┌────────

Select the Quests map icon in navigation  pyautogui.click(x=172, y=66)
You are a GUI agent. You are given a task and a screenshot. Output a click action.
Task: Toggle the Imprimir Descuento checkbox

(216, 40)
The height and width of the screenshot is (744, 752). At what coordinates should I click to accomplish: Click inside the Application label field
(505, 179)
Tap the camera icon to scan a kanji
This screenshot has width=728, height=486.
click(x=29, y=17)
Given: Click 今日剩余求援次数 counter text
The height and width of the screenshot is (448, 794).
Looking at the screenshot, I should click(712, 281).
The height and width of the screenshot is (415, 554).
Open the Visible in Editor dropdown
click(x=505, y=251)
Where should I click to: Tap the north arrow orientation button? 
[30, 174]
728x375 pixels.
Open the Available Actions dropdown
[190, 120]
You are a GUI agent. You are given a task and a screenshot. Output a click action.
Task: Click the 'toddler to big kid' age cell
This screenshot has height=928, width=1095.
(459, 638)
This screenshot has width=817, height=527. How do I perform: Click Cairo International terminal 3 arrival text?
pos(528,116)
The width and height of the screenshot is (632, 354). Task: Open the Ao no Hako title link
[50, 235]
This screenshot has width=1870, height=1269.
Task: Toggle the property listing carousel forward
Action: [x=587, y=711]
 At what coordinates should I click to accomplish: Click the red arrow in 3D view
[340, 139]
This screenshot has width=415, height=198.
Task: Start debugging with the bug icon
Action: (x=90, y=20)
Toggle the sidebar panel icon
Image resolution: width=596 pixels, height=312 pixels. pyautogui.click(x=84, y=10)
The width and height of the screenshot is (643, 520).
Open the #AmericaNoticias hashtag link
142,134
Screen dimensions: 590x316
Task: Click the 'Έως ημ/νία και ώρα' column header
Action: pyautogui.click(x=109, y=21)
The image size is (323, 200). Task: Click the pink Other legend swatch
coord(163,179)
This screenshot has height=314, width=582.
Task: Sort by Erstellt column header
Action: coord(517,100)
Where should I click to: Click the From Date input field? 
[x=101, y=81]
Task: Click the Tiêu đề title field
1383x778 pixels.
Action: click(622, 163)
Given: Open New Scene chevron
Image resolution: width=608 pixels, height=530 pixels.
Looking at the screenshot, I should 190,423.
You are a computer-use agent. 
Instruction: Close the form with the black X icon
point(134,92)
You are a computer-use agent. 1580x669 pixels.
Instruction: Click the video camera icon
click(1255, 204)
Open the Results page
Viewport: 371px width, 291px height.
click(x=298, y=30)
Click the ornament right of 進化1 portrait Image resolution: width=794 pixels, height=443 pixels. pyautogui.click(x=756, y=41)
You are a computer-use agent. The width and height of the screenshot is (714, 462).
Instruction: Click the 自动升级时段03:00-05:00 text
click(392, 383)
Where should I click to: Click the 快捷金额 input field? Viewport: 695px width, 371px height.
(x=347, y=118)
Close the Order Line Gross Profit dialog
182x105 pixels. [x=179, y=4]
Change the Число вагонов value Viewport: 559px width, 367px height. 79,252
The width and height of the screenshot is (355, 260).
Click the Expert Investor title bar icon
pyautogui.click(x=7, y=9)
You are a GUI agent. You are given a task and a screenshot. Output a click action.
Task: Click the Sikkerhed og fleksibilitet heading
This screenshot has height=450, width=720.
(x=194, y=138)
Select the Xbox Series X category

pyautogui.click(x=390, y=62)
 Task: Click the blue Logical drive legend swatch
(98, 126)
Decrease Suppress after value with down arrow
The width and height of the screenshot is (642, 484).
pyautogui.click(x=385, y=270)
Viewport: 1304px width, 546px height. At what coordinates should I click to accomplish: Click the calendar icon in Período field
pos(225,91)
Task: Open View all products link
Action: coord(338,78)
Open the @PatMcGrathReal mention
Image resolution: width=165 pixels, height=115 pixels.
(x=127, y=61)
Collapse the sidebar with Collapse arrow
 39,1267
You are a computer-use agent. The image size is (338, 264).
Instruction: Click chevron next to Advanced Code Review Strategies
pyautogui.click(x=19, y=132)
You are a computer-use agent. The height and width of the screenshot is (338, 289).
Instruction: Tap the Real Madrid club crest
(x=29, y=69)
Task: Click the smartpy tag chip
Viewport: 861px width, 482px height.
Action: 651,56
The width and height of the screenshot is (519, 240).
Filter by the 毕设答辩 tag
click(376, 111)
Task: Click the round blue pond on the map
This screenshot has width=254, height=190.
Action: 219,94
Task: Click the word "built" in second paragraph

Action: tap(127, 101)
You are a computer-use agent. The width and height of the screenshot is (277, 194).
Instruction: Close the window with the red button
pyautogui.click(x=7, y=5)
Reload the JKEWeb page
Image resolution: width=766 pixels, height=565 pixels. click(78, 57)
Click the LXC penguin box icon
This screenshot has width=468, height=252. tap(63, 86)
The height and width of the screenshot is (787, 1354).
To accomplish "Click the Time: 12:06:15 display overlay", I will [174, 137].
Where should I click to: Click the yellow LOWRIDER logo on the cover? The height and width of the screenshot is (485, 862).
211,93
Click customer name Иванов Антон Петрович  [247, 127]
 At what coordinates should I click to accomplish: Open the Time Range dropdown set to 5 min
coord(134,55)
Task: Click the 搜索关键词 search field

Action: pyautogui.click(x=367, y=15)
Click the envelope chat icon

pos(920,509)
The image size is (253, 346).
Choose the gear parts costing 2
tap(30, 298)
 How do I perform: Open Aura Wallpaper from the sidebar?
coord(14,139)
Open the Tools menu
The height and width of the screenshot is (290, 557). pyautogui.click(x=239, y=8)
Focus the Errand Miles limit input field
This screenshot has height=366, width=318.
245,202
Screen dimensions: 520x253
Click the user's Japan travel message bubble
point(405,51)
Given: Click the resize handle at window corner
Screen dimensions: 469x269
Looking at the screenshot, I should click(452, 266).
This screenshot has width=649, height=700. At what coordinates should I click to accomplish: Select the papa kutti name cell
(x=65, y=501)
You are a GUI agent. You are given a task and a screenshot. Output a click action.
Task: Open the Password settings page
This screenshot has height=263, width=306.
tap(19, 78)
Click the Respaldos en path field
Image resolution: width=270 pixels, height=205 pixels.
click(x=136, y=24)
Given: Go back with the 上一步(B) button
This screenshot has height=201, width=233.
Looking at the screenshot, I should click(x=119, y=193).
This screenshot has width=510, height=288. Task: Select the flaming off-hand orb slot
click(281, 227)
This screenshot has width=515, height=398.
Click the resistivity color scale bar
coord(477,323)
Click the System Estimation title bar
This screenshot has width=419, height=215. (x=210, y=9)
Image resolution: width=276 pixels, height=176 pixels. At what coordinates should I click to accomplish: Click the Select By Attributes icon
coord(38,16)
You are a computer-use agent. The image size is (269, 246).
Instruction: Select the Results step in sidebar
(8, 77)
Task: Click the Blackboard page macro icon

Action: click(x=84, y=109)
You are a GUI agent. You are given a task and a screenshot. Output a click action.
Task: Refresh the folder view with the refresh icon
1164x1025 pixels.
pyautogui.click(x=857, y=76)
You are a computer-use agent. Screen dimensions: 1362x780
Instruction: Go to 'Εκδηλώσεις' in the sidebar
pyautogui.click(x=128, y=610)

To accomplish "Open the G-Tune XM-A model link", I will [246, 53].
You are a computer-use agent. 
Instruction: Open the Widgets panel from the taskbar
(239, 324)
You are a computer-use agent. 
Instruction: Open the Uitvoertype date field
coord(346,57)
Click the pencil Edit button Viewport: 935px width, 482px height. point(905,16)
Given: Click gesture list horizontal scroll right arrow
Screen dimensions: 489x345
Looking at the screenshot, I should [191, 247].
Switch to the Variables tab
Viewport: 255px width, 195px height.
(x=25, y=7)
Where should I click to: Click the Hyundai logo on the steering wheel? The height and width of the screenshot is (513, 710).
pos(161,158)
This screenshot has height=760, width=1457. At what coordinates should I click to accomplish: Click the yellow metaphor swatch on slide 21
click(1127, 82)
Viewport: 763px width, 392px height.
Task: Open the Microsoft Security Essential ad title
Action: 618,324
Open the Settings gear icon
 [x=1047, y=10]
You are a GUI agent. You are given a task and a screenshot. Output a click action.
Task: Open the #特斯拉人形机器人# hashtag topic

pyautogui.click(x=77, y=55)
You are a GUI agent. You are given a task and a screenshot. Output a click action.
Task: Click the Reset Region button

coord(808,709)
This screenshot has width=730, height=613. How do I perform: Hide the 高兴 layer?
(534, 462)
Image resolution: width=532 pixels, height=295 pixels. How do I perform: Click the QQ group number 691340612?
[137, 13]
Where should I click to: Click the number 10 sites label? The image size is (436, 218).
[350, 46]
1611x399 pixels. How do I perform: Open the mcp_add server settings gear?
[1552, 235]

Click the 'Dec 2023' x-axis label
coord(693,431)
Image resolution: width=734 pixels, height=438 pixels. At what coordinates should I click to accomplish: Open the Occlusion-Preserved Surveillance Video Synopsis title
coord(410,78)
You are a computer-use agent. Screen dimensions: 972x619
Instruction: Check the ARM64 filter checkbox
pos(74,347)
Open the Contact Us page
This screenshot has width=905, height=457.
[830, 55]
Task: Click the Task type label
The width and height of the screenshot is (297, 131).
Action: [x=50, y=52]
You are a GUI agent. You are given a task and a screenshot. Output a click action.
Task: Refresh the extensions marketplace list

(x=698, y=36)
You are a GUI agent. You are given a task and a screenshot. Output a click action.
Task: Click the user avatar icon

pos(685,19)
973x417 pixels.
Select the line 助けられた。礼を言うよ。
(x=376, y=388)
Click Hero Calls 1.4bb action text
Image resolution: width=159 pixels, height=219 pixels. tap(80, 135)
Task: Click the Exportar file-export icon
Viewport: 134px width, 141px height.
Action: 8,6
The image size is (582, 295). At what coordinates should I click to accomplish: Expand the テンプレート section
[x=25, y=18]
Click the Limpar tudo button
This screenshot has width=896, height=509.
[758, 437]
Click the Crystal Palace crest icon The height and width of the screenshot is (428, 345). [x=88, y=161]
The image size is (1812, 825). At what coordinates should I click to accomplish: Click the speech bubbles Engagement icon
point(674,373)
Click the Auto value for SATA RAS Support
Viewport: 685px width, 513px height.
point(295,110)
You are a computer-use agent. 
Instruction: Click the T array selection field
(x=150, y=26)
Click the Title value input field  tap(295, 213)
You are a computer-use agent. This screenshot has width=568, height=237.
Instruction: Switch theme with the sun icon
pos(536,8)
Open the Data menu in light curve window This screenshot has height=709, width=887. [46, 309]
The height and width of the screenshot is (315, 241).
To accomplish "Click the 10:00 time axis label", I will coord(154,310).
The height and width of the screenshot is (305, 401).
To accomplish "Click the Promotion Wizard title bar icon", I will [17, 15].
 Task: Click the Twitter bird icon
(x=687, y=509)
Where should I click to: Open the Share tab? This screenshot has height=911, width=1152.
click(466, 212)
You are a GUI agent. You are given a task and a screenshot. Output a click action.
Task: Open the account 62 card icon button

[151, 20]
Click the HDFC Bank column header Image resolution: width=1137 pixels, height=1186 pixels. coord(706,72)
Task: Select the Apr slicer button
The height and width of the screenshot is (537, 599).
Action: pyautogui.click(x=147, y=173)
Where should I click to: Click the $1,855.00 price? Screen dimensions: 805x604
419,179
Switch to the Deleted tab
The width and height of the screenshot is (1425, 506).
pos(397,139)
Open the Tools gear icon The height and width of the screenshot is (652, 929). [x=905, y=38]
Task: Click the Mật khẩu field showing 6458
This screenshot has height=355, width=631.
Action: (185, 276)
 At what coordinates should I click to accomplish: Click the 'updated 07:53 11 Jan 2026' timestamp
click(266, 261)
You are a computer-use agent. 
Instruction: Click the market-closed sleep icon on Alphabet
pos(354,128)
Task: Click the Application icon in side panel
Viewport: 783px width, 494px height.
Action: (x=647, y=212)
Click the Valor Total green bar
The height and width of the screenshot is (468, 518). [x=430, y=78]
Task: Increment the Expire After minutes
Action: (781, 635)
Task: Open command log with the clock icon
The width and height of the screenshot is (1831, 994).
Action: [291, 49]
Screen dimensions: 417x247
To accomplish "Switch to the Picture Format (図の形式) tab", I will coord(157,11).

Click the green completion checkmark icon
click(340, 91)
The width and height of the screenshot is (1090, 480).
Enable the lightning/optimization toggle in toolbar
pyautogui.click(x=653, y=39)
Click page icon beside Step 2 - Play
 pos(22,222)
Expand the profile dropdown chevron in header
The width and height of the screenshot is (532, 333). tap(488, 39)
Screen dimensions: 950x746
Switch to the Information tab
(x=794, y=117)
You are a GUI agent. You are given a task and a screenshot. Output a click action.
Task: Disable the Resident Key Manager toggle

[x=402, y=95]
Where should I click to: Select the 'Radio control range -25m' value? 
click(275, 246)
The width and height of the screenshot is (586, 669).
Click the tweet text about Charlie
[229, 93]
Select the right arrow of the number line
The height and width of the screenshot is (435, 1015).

└────────

§ **Goal of the exercise**
What is needed is a copy of every line above in which "will" appears.

§ **Written response**
To accomplish "Click the Time: 12:06:15 display overlay", I will [174, 137].
To accomplish "Open the G-Tune XM-A model link", I will [246, 53].
To accomplish "Click the 10:00 time axis label", I will coord(154,310).
To accomplish "Click the Promotion Wizard title bar icon", I will [17, 15].
To accomplish "Switch to the Picture Format (図の形式) tab", I will coord(157,11).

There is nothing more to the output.